• Prompt:
Repeat the passage of the Venkat Giri Magupalli biography that opens with the words containing "At that time, the" and closes with "death and hyperactivation.", copying it word for word.

Venkat Giri Magupalli
Department of Pediatrics, Harvard Medical School, Boston, USA
Venkat Giri Magupalli is an Assistant Professor at Harvard Medical School in the Department of Pediatrics. His research focuses on innate immune recognition of pathogenic and sterile signals, with a special emphasis on the mechanistic basis of signal recognition by inflammasomes and regulation of inflammatory cell death pathways in healthy and aberrant states.
Dr. Magupalli obtained his Ph.D. with summa cum laude from Saarland University MedicalCenter, Germany, in the laboratory of Dr. Frank Schmitz, where he characterized protein RIBEYE and deciphered how a single protein RIBEYE can build the entire scaffold of synaptic ribbons, and function in ribbon synapses for normal vision. He further pursued his research interest in synaptic transmission with short post-doctoral research with Dr. Bill Catterall at the University of Washington, where he investigated the regulation of neuronal calcium channels by the CaMKII signaling complex.
At that time, the nexus between calcium signaling and inflammasome function was emerging. The dysregulated inflammasome has been implicated in the pathogenesis of many diseases, including intestinal inflammation, obesity, diabetes, ocular disease, Alzheimer’s disease, and atherosclerosis. These observations led to his interest in Inflammasome biology and led him to join Dr. Hao Wu’s laboratory at Harvard Medical School to decipher the molecular and functional basis of inflammasome assembly and its druggable modules. The overarching goal of his current research is to unveil the mechanistic basis of inflammatory cell death and hyperactivation.
Dr. Magupalli is a recipient of the 2021/BTREC/CTREC Faculty Career Development Fellowship, Eleanor and Miles Shore Faculty Development Awards Program, and is currently funded by NIH through the R21 grant. He is a member of the American Association for Immunologists, the International Cytokine & Interferon Society, and the American Association for the Advancement of Science.

• Information shown:
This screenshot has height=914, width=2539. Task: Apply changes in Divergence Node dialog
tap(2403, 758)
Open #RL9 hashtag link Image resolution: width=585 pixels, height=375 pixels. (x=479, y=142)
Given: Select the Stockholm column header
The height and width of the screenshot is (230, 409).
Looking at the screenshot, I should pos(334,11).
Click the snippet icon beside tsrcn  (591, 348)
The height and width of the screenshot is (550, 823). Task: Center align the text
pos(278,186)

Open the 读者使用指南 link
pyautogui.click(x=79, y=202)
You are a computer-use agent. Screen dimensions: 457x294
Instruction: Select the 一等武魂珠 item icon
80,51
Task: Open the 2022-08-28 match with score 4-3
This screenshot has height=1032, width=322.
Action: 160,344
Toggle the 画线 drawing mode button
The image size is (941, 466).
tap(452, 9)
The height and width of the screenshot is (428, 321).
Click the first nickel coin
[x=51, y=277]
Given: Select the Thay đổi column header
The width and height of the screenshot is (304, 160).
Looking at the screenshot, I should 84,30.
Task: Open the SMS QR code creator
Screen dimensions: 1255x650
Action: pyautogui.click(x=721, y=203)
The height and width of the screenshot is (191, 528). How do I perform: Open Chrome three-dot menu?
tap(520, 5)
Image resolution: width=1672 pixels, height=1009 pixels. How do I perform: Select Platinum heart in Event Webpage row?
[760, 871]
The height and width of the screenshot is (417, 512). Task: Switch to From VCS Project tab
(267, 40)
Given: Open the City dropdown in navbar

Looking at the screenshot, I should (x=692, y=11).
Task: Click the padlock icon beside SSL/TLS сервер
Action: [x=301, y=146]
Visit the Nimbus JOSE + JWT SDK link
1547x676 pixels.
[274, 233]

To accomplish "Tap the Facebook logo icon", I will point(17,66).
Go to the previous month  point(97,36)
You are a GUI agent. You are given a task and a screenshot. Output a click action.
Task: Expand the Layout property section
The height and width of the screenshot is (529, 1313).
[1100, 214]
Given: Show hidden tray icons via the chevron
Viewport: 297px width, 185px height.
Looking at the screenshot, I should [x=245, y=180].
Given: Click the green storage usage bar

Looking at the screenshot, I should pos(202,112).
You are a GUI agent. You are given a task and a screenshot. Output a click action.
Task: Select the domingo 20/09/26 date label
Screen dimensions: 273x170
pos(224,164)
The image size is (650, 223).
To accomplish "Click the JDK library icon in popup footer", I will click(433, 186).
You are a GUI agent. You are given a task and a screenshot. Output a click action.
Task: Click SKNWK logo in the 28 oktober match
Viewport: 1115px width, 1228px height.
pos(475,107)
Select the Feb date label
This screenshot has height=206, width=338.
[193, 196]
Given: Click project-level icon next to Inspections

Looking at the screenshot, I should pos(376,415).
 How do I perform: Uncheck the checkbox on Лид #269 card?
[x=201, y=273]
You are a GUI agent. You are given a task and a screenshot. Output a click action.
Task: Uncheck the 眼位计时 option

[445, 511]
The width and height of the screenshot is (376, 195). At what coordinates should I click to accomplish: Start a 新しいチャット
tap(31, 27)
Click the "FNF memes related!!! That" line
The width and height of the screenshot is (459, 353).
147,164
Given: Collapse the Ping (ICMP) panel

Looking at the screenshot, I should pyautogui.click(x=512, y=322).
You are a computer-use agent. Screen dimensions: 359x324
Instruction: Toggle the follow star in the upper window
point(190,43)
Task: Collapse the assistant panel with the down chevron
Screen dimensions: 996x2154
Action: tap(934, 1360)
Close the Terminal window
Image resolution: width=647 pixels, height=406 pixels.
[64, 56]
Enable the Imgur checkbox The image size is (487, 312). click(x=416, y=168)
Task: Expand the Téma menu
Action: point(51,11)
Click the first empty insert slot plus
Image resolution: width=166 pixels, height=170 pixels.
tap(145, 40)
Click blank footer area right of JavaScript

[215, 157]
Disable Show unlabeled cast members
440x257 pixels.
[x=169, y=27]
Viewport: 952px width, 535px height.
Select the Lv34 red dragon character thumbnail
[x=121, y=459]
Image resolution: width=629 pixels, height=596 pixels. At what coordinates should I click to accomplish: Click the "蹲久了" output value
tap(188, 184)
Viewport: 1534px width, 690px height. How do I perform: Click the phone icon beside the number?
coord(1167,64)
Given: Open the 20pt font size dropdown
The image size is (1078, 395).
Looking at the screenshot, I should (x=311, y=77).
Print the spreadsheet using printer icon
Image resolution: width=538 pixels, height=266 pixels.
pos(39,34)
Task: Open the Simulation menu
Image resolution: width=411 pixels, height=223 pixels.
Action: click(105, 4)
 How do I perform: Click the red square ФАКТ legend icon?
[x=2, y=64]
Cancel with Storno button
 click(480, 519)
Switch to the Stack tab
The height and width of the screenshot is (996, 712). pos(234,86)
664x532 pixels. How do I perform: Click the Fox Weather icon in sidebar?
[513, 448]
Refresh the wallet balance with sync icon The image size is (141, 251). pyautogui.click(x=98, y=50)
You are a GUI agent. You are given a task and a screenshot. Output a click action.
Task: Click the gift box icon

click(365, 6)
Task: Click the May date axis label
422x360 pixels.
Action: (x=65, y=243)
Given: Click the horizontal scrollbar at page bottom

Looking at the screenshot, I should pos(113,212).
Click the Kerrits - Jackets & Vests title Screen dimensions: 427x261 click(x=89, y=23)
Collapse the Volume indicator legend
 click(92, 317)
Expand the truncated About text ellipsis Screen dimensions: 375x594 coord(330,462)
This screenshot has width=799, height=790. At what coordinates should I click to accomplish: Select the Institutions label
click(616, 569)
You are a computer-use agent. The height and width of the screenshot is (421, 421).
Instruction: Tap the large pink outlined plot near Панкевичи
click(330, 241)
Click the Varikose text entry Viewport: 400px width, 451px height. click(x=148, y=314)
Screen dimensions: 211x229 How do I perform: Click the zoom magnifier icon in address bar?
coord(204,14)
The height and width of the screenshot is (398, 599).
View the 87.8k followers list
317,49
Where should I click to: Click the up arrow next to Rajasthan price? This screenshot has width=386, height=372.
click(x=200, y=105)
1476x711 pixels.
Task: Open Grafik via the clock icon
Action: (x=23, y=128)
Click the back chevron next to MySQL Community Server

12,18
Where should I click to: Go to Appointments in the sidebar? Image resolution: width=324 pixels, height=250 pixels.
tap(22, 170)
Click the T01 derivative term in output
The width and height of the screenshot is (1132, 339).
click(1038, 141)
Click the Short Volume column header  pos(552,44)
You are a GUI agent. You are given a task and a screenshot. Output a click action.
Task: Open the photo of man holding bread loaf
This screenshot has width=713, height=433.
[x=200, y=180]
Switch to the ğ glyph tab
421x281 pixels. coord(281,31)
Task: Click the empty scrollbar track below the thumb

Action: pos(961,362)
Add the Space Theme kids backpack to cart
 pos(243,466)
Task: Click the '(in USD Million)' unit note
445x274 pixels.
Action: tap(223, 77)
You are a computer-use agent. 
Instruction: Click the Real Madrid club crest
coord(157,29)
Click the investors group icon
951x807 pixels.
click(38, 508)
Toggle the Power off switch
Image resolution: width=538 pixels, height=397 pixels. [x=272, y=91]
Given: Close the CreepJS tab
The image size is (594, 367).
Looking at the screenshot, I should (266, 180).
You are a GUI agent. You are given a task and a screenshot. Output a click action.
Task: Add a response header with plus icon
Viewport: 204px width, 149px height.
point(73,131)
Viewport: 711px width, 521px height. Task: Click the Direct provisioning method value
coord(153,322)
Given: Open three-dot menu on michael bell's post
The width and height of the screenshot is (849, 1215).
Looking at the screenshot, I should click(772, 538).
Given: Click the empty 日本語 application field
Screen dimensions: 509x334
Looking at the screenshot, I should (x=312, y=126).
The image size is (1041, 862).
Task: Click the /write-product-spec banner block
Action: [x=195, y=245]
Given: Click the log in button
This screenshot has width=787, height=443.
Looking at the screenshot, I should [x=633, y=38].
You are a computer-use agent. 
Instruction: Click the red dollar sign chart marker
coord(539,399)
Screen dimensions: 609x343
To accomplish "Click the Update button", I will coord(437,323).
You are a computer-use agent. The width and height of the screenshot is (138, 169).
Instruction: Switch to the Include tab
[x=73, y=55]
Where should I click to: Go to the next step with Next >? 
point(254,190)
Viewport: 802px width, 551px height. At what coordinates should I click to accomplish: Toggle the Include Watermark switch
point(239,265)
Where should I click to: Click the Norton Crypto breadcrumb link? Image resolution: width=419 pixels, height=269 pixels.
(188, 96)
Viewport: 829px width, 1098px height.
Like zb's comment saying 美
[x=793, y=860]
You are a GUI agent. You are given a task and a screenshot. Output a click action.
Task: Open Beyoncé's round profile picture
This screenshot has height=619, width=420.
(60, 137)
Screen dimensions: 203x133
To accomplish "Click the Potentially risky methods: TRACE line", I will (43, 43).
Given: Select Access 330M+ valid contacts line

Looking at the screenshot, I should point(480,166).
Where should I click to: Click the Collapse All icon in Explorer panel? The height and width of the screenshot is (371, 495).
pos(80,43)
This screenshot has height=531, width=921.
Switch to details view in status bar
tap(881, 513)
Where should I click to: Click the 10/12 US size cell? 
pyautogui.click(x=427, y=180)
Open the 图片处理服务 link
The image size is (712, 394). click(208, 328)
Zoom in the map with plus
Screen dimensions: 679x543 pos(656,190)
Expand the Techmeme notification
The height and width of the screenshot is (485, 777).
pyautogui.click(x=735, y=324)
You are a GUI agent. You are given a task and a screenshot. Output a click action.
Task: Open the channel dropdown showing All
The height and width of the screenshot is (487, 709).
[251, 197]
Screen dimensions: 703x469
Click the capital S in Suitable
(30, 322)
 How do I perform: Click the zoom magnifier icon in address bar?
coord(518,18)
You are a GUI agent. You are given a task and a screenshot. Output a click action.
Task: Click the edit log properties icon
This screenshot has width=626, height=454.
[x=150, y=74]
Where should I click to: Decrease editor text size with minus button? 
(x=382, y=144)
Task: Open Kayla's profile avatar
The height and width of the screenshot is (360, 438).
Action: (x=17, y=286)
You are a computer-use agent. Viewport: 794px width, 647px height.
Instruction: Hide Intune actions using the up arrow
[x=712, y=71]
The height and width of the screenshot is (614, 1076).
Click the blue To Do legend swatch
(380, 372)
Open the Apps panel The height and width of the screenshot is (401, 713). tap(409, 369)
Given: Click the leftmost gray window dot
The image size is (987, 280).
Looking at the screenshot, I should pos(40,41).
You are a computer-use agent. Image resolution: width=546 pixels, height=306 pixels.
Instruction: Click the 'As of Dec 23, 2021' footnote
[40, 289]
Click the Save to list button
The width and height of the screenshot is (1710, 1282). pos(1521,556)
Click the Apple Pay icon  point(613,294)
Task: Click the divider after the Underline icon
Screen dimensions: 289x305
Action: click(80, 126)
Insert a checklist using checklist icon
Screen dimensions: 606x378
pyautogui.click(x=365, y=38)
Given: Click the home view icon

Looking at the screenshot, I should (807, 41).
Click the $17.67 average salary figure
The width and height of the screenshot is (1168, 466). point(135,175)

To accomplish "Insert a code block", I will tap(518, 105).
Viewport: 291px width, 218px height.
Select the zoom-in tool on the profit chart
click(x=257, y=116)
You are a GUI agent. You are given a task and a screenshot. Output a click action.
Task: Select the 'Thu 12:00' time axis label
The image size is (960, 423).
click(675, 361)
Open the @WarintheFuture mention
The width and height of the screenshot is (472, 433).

• Solved problem:
At that time, the nexus between calcium signaling and inflammasome function was emerging. The dysregulated inflammasome has been implicated in the pathogenesis of many diseases, including intestinal inflammation, obesity, diabetes, ocular disease, Alzheimer’s disease, and atherosclerosis. These observations led to his interest in Inflammasome biology and led him to join Dr. Hao Wu’s laboratory at Harvard Medical School to decipher the molecular and functional basis of inflammasome assembly and its druggable modules. The overarching goal of his current research is to unveil the mechanistic basis of inflammatory cell death and hyperactivation.